>> Start Given data
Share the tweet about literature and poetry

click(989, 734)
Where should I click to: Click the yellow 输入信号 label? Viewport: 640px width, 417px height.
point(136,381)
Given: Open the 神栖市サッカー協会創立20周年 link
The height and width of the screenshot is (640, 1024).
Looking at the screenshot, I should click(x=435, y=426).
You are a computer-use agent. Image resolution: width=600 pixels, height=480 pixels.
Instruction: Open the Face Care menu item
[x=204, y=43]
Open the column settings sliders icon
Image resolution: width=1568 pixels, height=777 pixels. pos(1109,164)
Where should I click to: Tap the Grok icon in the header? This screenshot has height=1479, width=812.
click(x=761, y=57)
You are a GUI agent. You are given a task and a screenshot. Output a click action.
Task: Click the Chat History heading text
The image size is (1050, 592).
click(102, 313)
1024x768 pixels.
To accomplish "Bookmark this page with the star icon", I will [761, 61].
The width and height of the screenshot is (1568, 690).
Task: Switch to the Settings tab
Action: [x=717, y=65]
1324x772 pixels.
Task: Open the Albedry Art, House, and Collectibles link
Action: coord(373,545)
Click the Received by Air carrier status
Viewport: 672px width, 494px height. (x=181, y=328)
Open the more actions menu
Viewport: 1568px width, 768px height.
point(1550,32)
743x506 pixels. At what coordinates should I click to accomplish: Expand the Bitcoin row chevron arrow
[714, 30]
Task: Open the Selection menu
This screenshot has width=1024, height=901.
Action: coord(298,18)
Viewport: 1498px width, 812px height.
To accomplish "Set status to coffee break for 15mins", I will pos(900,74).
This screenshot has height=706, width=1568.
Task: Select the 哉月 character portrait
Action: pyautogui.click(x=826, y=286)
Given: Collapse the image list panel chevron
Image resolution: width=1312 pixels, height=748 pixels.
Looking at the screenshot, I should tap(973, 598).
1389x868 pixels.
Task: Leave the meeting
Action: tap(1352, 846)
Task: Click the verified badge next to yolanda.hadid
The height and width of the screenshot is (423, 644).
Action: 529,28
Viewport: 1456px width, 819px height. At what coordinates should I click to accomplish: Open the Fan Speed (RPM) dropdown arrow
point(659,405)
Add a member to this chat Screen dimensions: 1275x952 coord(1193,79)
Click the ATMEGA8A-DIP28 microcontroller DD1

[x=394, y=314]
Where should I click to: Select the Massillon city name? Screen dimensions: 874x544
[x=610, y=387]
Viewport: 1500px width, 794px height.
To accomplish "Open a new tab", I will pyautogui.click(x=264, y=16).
>> End Given data
*Requirements:*
Reproduce the entries above, replacing each instance of "Where should I click to" with "Where do I click to" and leaving all other text untouched.

*Exercise answer:*
Share the tweet about literature and poetry

click(989, 734)
Where do I click to: Click the yellow 输入信号 label? Viewport: 640px width, 417px height.
point(136,381)
Given: Open the 神栖市サッカー協会創立20周年 link
The height and width of the screenshot is (640, 1024).
Looking at the screenshot, I should click(x=435, y=426).
You are a computer-use agent. Image resolution: width=600 pixels, height=480 pixels.
Instruction: Open the Face Care menu item
[x=204, y=43]
Open the column settings sliders icon
Image resolution: width=1568 pixels, height=777 pixels. pos(1109,164)
Where do I click to: Tap the Grok icon in the header? This screenshot has height=1479, width=812.
click(x=761, y=57)
You are a GUI agent. You are given a task and a screenshot. Output a click action.
Task: Click the Chat History heading text
The image size is (1050, 592).
click(102, 313)
1024x768 pixels.
To accomplish "Bookmark this page with the star icon", I will [761, 61].
The width and height of the screenshot is (1568, 690).
Task: Switch to the Settings tab
Action: [x=717, y=65]
1324x772 pixels.
Task: Open the Albedry Art, House, and Collectibles link
Action: coord(373,545)
Click the Received by Air carrier status
Viewport: 672px width, 494px height. (x=181, y=328)
Open the more actions menu
Viewport: 1568px width, 768px height.
point(1550,32)
743x506 pixels. At what coordinates should I click to accomplish: Expand the Bitcoin row chevron arrow
[714, 30]
Task: Open the Selection menu
This screenshot has width=1024, height=901.
Action: coord(298,18)
Viewport: 1498px width, 812px height.
To accomplish "Set status to coffee break for 15mins", I will pos(900,74).
This screenshot has height=706, width=1568.
Task: Select the 哉月 character portrait
Action: pyautogui.click(x=826, y=286)
Given: Collapse the image list panel chevron
Image resolution: width=1312 pixels, height=748 pixels.
Looking at the screenshot, I should tap(973, 598).
1389x868 pixels.
Task: Leave the meeting
Action: tap(1352, 846)
Task: Click the verified badge next to yolanda.hadid
The height and width of the screenshot is (423, 644).
Action: 529,28
Viewport: 1456px width, 819px height. At what coordinates should I click to accomplish: Open the Fan Speed (RPM) dropdown arrow
point(659,405)
Add a member to this chat Screen dimensions: 1275x952 coord(1193,79)
Click the ATMEGA8A-DIP28 microcontroller DD1

[x=394, y=314]
Where do I click to: Select the Massillon city name? Screen dimensions: 874x544
[x=610, y=387]
Viewport: 1500px width, 794px height.
To accomplish "Open a new tab", I will pyautogui.click(x=264, y=16).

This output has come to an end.